- PASSAGE:
-- Begin --
# Master the Floor Press



## killswitch604 (Mar 4, 2014)

Master the Floor Press

by Eric Bach

Every kid who walks into a weight room for the first time wants to learn the bench press. It's the ultimate teenaged-guy lift, and as such many a high school pecking order has been established simply on the basis of bench-pressing performance.

However, the bench press has its drawbacks. It can be brutal on the shoulders and rotator cuffs for some, while others simply don't feel it in the chest and abandon it for a dumbbell or machine variation. For those who love the effect the bench press has on their triceps but hate what it does to their delts, there's a classic but under-used exercise that's right up their alley – the barbell floor press.


What's a Floor Press?
The floor press is a pure upper body movement that allows you to press massive weights without undue shoulder stress, maximizing your training efficiency and protecting your shoulders for long-term training and strength gains.

The floor press is the original horizontal barbell press, even predating the bench press. At one time lifters attacked the lift with gusto, putting up some impressive numbers, including George Hackenschmidt's 361-pound strict floor press back in 1899. Unfortunately, as the bench press grew in popularity, interest in the floor press outside of powerlifting circles waned to the point of relative obscurity.


Why the Floor Press?
Whether you're training for a massive bench press or maximal hypertrophy, the floor press deserves a place in your high-performance repertoire since it conveys the following benefits:

Jacked Arms: The floor press requires powerful extension of the elbows, placing considerable mechanical tension on the triceps. Overloading the triceps with big weights is key to developing massive arms while keeping excessive joint stress at bay, which is something that can't be said for skull crushers.

Upper Body Power: Floor presses negate leg and lower body drive, creating a pure upper-body push. All the stress is focused on the chest, triceps, and shoulders, overloading them for pure strength gains.

Improved Lockout: The limited range of motion and inherent pause of the floor press will help you if you tend to miss in the middle of your bench press.

Easier on the Shoulders: You'd be hard pressed to find a big bencher without some degree of shoulder dysfunction. Most athletes flare the elbows in pressing movements, fixing the humerus into internal rotation. To accommodate this position the scapula rotates up and out, forcing scapular stabilizers to work overtime while rubbing on the supraspinatus ligament.

This creates a marked decrease is sub-acromial space and increases impingement in the shoulder. The floor press reduces the range of motion of the shoulder and subsequent injury risk while still training a massive press.
-- End --
- DATASET SECTION:
-- Begin --
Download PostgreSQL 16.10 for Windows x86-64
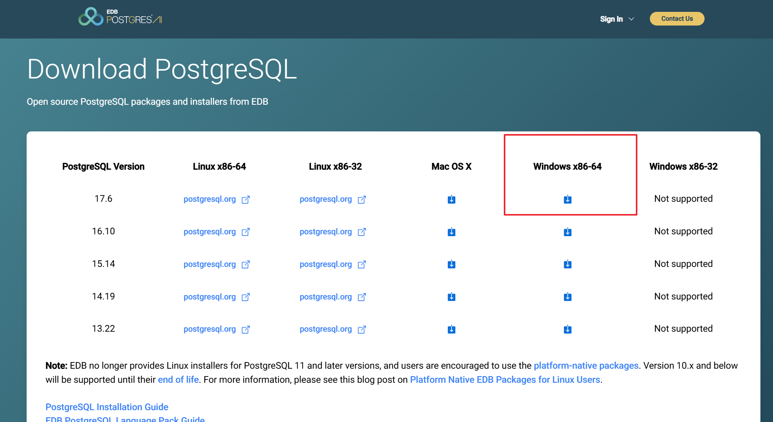Image resolution: width=773 pixels, height=422 pixels. [x=567, y=232]
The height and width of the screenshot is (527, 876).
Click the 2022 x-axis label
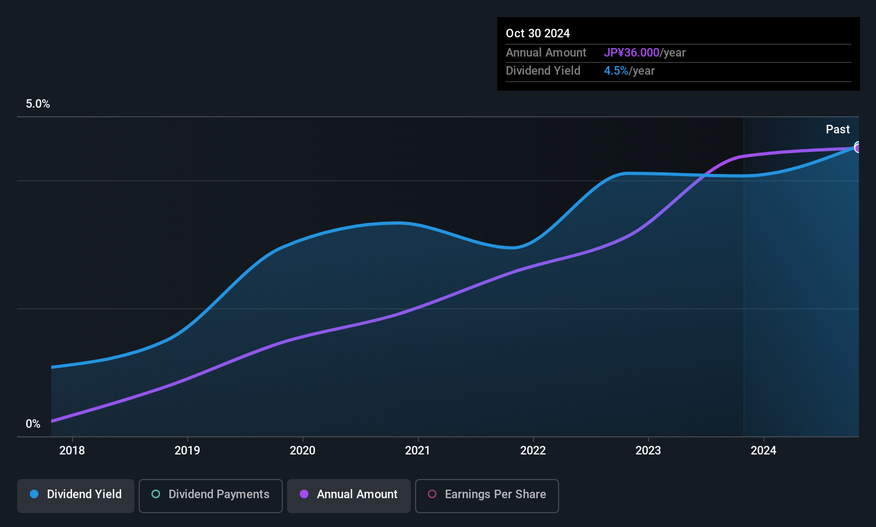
-- End --
- REQUEST: Can you repeat the floor press post, starting with "## killswitch604 (Mar" and going on through "a Floor Press?", but change "weight room" to "gym"?

- COMPLETED EXERCISE:
## killswitch604 (Mar 4, 2014)

Master the Floor Press

by Eric Bach

Every kid who walks into a gym for the first time wants to learn the bench press. It's the ultimate teenaged-guy lift, and as such many a high school pecking order has been established simply on the basis of bench-pressing performance.

However, the bench press has its drawbacks. It can be brutal on the shoulders and rotator cuffs for some, while others simply don't feel it in the chest and abandon it for a dumbbell or machine variation. For those who love the effect the bench press has on their triceps but hate what it does to their delts, there's a classic but under-used exercise that's right up their alley – the barbell floor press.


What's a Floor Press?